Secondly, Life-cycle activities of the quality system are described. Contract review is used by the supplier to ensure the feasibility of the contract. The purchaser’s requirements specification should include all aspects necessary to satisfy the purchaser’s need, and be stated precisely enough by the supplier so as to allow validation during product acceptance. Development planning should define the objectives of the project, the organization of the project resources, development phases, the project schedule and the identification of related plans. Quality planning, which is a part of the development planning, should define quality objectives, input/output criteria for each development phase, identification of types of test activities, test plan, and specific responsibilities. Design and implementation are complex and should be carried out in a disciplined manner. Systematic methodologies should be applied. Testing and validation should be planned and performed during and after the implementation. Acceptance tests should be planned and performed by the purchaser to judge whether or not the product is acceptable according the contract when the supplier is ready to deliver the validated product. Issues about the replication, delivery and installation should be stated after the product is ready for initial installation. Maintenance procedures should be established and maintained by the supplier after the initial delivery and installation. It should be planned, and be supported by maintenance organization. Maintenance records and reports should also be retained.

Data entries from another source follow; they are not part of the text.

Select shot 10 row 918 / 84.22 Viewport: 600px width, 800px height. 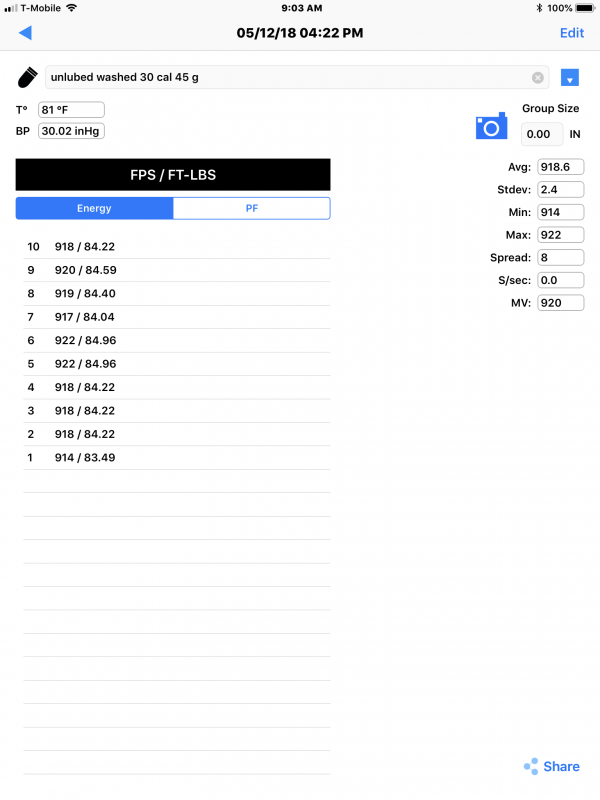pos(177,247)
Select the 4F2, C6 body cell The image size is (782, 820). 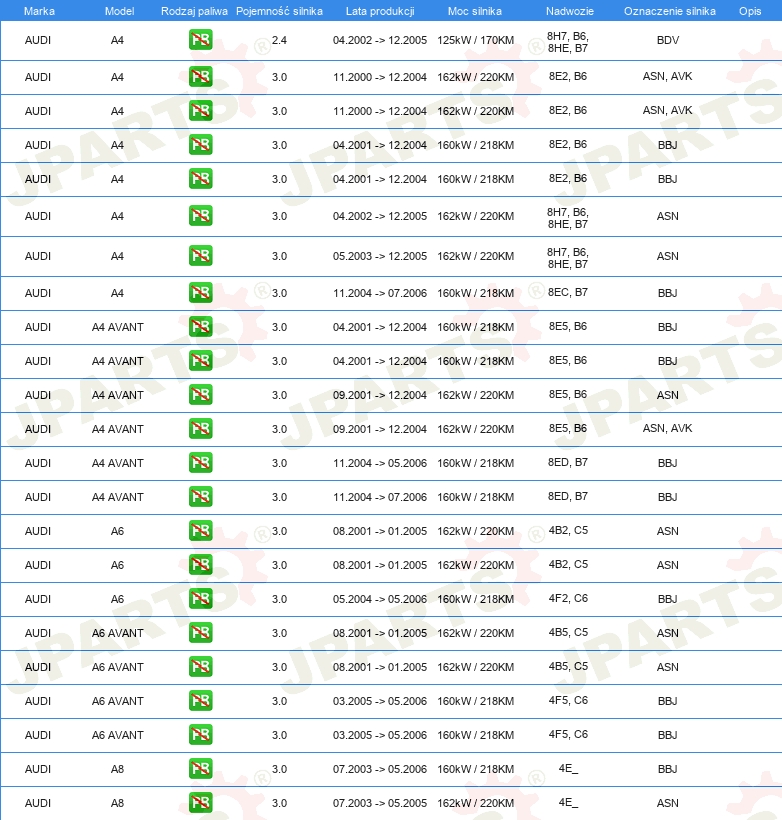568,598
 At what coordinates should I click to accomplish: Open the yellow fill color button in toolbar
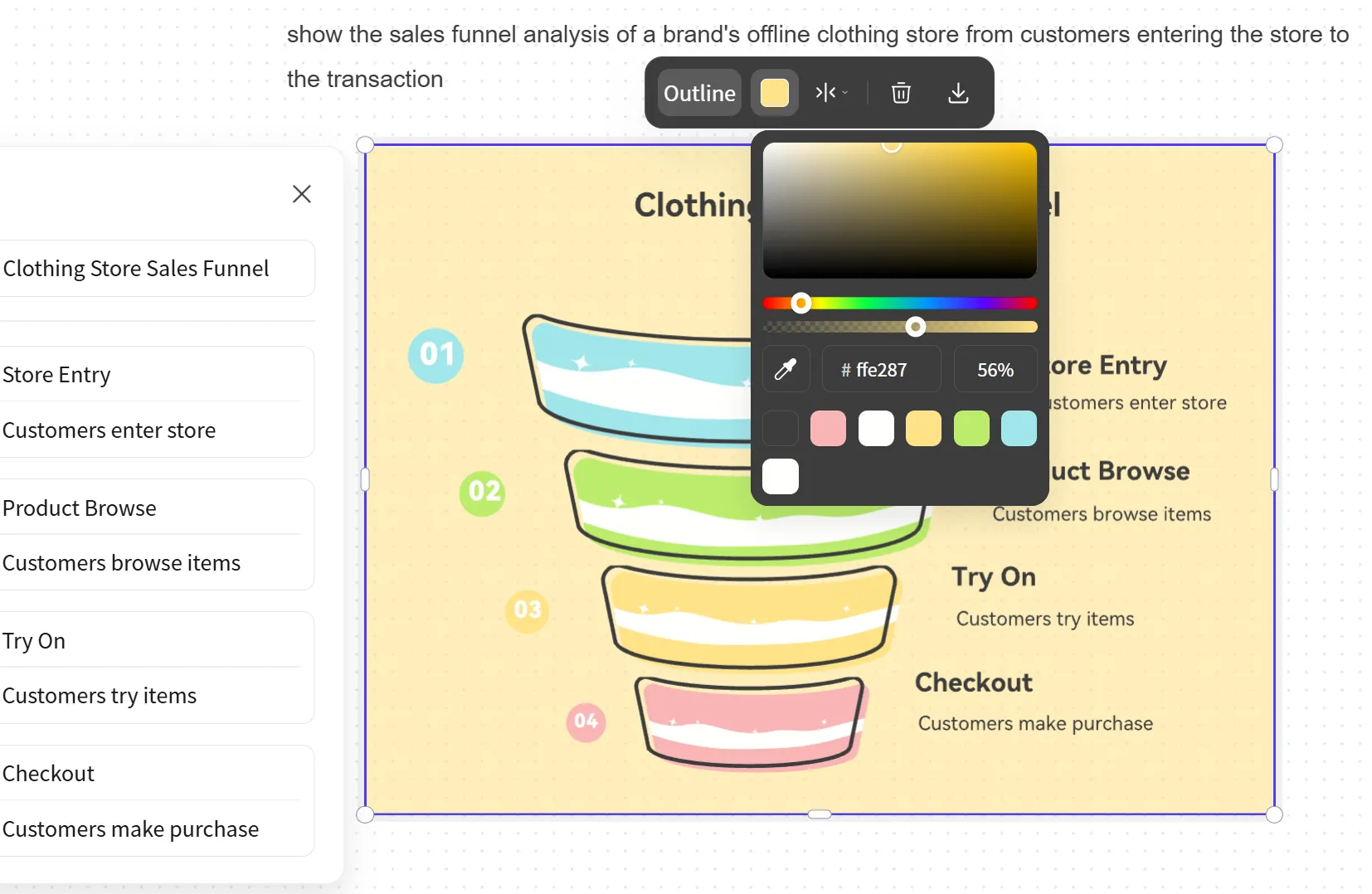coord(775,93)
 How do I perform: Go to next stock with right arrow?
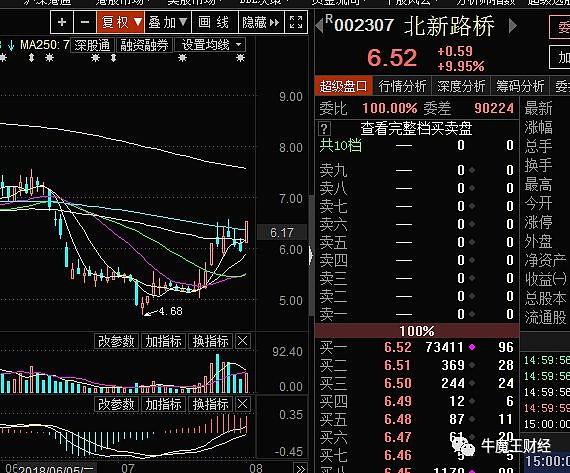point(513,26)
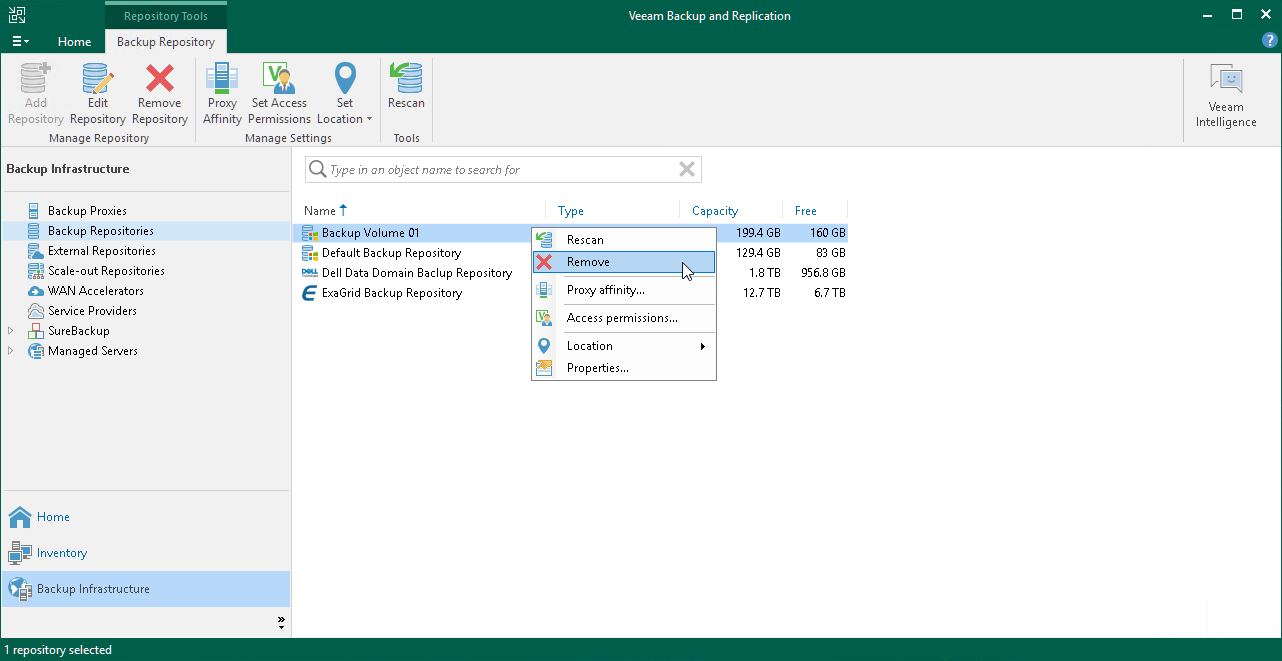Choose Remove in the context menu
Screen dimensions: 1282x661
tap(588, 262)
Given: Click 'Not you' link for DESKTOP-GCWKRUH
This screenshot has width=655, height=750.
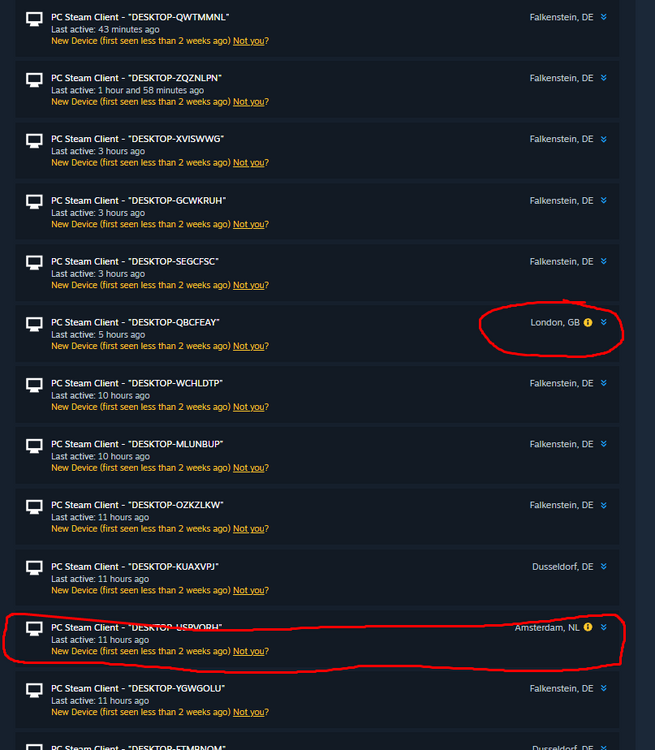Looking at the screenshot, I should tap(249, 224).
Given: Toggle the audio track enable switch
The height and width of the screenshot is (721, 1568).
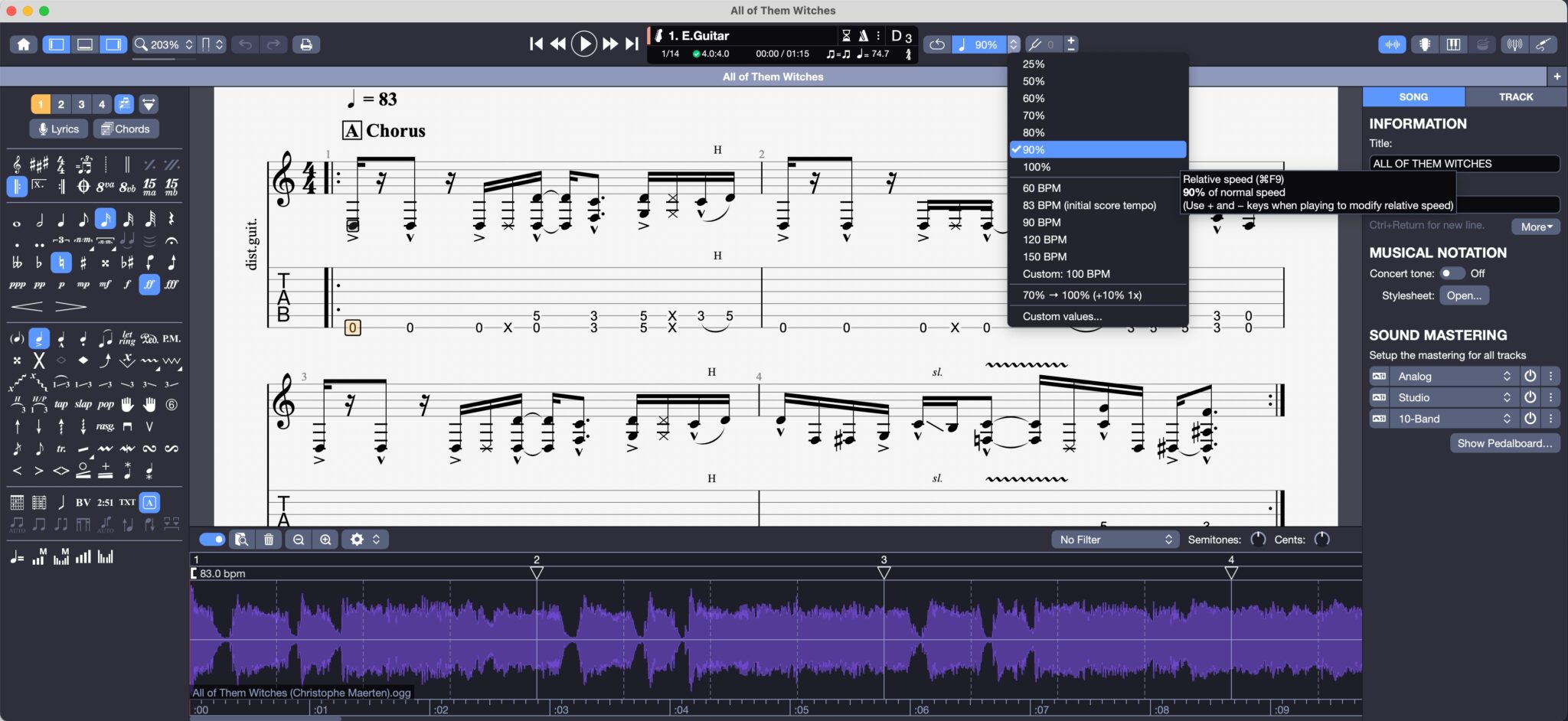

Thirdly, Supporting activities of the quality system are described. Configuration management provides a mechanism for controlling the versions of each software item. Document control is procedures to control all documents that related to this part of ISO 9000. Quality records should be maintained to demonstrate achievement of the required quality and the effective operation of the quality system. Measurement includes product measurement and process measurement. These metrics should be reported and used to manage the development and delivery process and the software product. The supplier should provide rules, practices and conventions in order to make the quality system specified in this part of ISO 9000 effective. Tools and techniques should be used to make the quality system guidelines effective. The supplier should ensure that a purchased product or service conforms to specified requirements. The supplier should establish and maintain procedures for validation, storage, protection and maintenance of included software product. The supplier should establish and maintain procedures for identifying the training needs and provide training.

ISO 9000-3 covers a broad area of software projects. However, it is too brief, especially in the design and implementation stages. It only describes what should be done, but no instructions of how to do. Based on this standard, different suppliers may get very different results because they have different understanding about the quality system.

In the life-cycle activities of the quality system, ISO 9000-3 only describes each activity separately. The relationships among the activities are not described. The sequence of the activities looks like the waterfall model which is not suitable to model complex design and implementation.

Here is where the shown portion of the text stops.